Kenai Peninsula Borough Mayor Charlie Pierce recently used an appearance on KSRM AM in Soldotna to take on the governor’s critics.
“Stand down. Let’s wait and see what the governor’s budget ultimate budget looks like at the end of the day because there is a lot of uncertainty,” Pierce told the station. “We don’t know, so how can you spend money that you don’t know that you will or won’t have?”
His tone was similar in an email to Democratic House Rep. Zack Fields in which the mayor said, “Giving teachers More money is bad public policy.” The email ricocheted around social media.
The mayor’s appeal for critics to keep quiet has apparently backfired. At Tuesday’s assembly meeting parents, teachers and school administrators turned out in force to deliver more than 90 minutes of testimony.
Soldotna Middle School teacher Matt Fisher accused the mayor of being out of touch.
“I have eight years of college education, I have at least two jobs to support my family and my kids still qualify for free and reduced lunch,” He told assembly members. “I’ve also recently learned according to the mayor’s recent email, I am ‘bad public policy.’”
The borough mayor’s opinion is important because he has veto power over the assembly’s budget decisions, which has the final say over the school district’s budget.
Last year it appropriated nearly $50 million, but still $2.5 million shy of the cap allowed by state law.
Parents and teachers recently appealed to the borough assembly to boost its contribution to help off-set projected cuts in state funding.
Chapman School in Anchor Point is one of many schools on the Kenai Peninsula that faces closure under the governor’s proposed spending plan. On Tuesday, Principal Conrad Woodhead took Mayor Pierce to task for his recent statements about education funding.

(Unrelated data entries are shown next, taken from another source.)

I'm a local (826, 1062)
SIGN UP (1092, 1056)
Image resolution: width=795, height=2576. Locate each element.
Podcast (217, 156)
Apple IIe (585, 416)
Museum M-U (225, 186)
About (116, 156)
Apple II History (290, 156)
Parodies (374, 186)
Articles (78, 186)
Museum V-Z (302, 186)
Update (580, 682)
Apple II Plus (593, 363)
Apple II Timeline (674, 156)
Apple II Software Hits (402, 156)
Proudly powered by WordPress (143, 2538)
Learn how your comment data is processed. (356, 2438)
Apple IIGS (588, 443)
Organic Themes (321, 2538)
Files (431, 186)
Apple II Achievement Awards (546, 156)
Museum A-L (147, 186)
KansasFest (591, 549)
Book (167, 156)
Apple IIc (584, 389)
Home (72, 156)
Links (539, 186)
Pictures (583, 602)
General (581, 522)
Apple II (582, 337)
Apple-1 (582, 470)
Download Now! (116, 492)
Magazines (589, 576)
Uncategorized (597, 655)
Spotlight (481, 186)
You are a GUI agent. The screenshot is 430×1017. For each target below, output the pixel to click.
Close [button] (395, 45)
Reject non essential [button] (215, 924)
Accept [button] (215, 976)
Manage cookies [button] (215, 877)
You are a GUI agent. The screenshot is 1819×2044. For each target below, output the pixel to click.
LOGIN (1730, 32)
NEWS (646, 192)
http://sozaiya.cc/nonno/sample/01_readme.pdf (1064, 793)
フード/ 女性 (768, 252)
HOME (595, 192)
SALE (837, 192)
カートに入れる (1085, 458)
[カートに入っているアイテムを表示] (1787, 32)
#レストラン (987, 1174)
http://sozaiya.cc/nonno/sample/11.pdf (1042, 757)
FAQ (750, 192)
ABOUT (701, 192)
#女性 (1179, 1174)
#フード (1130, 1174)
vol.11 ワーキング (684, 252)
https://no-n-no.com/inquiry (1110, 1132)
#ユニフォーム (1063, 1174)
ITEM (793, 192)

“Those of us who support funding the future are called out on social media when we rally for education with our children, as a family, or we’re told to ‘stand down,’” Woodhead said, eluding to Pierce’s comments last week. “No one has the right to tell me how I choose to instill the value of public education in my children.”
Anchor Point parent Casey Eberle also testified that the borough mayor goes too far trying to make his points.
“He motivated me to be here today because I was feeling pretty down in the dumps,” Eberle said. “After the school board meeting last month when I was getting in my truck, he came, he grabbed me by the arm, pulled me close, got in my face, mentioned some things to me trying to intimidate me into stop talking. He will find that I’m not easily intimidated, if at all.”
Pierce wasn’t present Tuesday to defend himself. His office said he's out of town on vacation. However, Pierce later commented on KBBI’s story via Facebook disputing Everly’s claim made during Tuesday’s assembly meeting and reiterated his comments that the borough can’t afford full education funding during the state’s fiscal crisis.
The Kenai Peninsula Borough Assembly will pick up its discussion on school funding again when it meets in Seward on April 16.
Update: This story has been updated to reflect Mayor Pierce's response to this piece on social media.